Cina, il nuovo ministro degli Esteri: “Gli Usa vogliono sopprimerci, così si va allo scontro”
Cina e Stati Uniti sono destinati allo scontro se Washington non cambierà il proprio approccio: è l’avvertimento lanciato dal nuovo ministro degli Esteri cinese, Qin Gang, nella sua prima conferenza stampa da quando si è insediato.
“Gli Stati Uniti affermano di voler competere con la Cina e non cercano il conflitto. In realtà, la loro cosiddetta competizione mira a contenere e sopprimere la Cina sotto tutti i punti di vista”, ha detto Qin, parlando a margine dei lavori dell’Assemblea nazionale del popolo. “Stati Uniti e Cina si avviano verso un conflitto e un confronto inevitabile se Washington non cambia approccio. Chi ne sopporterà le conseguenze catastrofiche?”, le dure parole del neoministro, con un passato da ambasciatore proprio a Washington. Un monito lanciato già ieri da Xi Jinping, secondo cui “l’Occidente, guidato dagli Stati Uniti, ha attuato un contenimento, un accerchiamento e una soppressione della Cina che hanno portato a sfide senza precedenti per lo sviluppo del nostro Paese”.

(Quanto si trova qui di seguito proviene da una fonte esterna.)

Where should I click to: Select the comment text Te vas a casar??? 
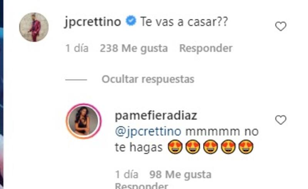(184, 22)
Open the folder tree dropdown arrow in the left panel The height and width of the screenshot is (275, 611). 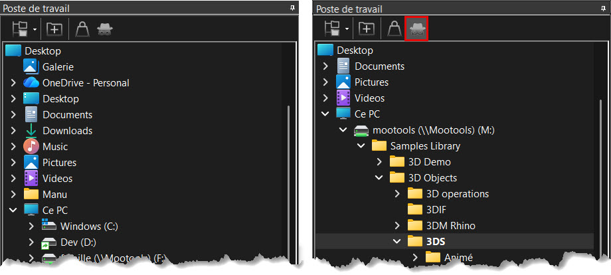coord(34,29)
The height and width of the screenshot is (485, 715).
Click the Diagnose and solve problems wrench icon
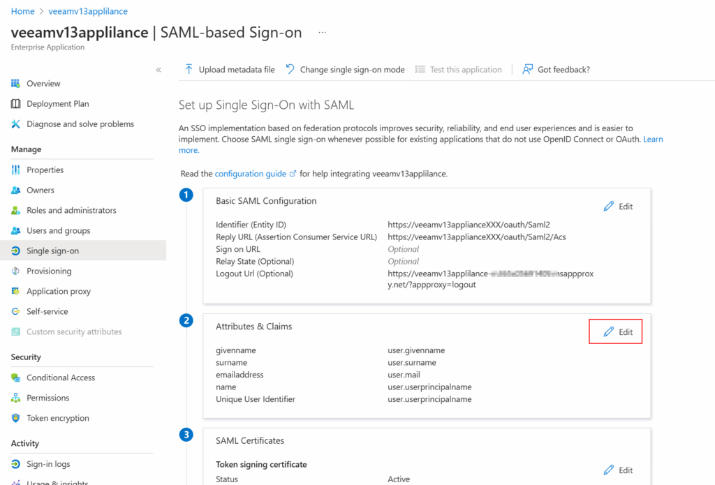tap(15, 124)
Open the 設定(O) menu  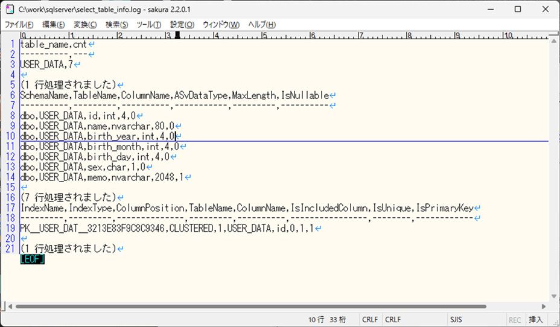click(x=182, y=25)
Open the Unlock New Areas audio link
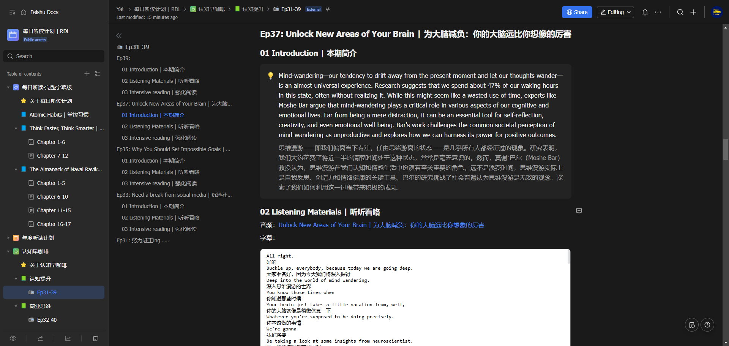Image resolution: width=729 pixels, height=346 pixels. click(x=381, y=225)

Nel suo intervento, il ministro ha delineato la politica estera cinese per i prossimi anni, difendendo il rapporto con la Russia dalle critiche delle cancellerie occidentali. Se i due paesi “lavorano insieme, il mondo avrà una forza trainante verso il multipolarismo e una maggiore democrazia nelle relazioni internazionali” mentre “l’equilibrio strategico globale e la stabilità saranno meglio garantiti”, ha detto Qin, parlando di una relazione basata sui principi “di non alleanza, non confronto e non presa di mira di terze parti”, che , proprio perché “non minaccia alcun paese, non è soggetta ad alcuna interferenza o discordia seminata da terzi”.

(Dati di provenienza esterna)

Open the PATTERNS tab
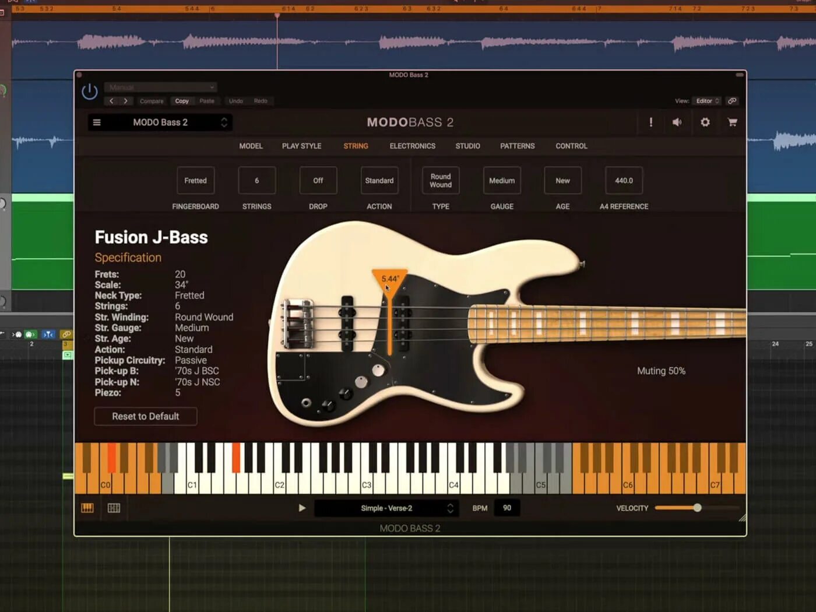Viewport: 816px width, 612px height. (517, 146)
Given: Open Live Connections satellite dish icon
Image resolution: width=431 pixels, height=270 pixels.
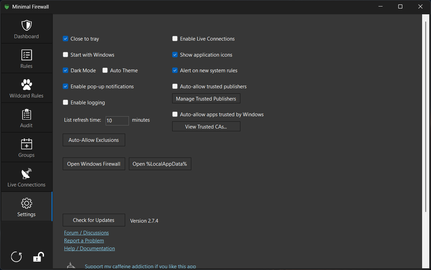Looking at the screenshot, I should (x=26, y=174).
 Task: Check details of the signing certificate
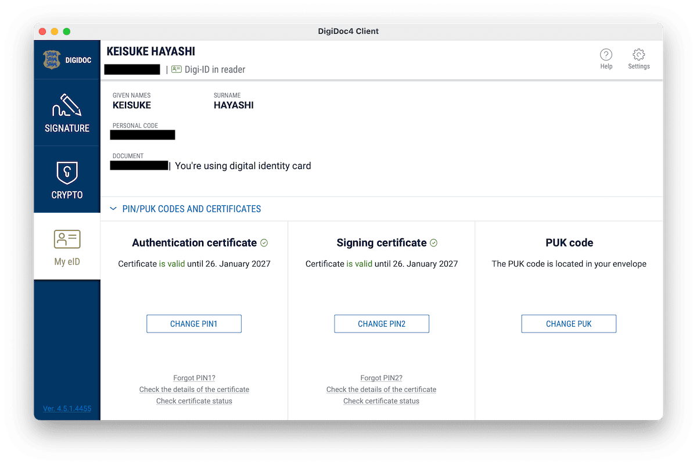point(381,389)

Pechino “non ha fornito armi ad alcuna delle due parti del conflitto ucraino”, ha poi affermato, accennando a “una mano invisibile” che “usa la crisi ucraina per servire certe agende geopolitiche”. “È una tragedia che poteva essere evitata: la Cina sceglie la pace sulla guerra, il dialogo sulle sanzioni” e la de-escalation all’escalation”, ha notato ancora l’ex ambasciatore, il quale ha ribadito che la Cina “non è l’artefice della crisi, né una parte direttamente interessata”. “Perché minacciare allora le sanzioni alla Cina? Non è assolutamente accettabile”, ha sottolineato Qin, diventato ministro lo scorso dicembre dopo l’elezione di Xi Jinping a uno storico terzo mandato da segretario generale del Partito comunista cinese.
Il ministro ha anche ricordato che la questione di Taiwan “è il fulcro degli interessi centrali della Cina, il fondamento politico nelle relazioni Cina-Usa e la prima linea rossa che non deve essere superata”. “Continueremo a lavorare per la riunificazione pacifica, ma ci riserviamo il diritto di prendere tutte le misure necessarie”, ha avvertito il ministro, che ha portato con sé una copia della costituzione cinese in cui Taiwan viene definita una parte “sacra” della Cina. “Nessuno dovrebbe mai sottovalutare la ferma determinazione, la forte volontà e la grande capacità del governo e del popolo cinesi di salvaguardare la sovranità nazionale e l’integrità territoriale”.
Nella conferenza stampa non è mancato un riferimento al caso del pallone aerostatico recentemente transitato nello spazio aereo americano e abbattuto. Gli Stati Uniti “hanno agito con una presunzione di colpa, reagito in modo eccessivo, abusato della forza e drammatizzato l’incidente”, ha detto Qin, che ha parlato di “incidente inaspettato”.
Il numero 2 della diplomazia cinese, dopo il responsabile Esteri del partito Wang Yi, ha anche difeso i risultati ottenuti dallo sviluppo cinese, i quali “smontano il mito secondo cui la modernizzazione è occidentalizzazione”.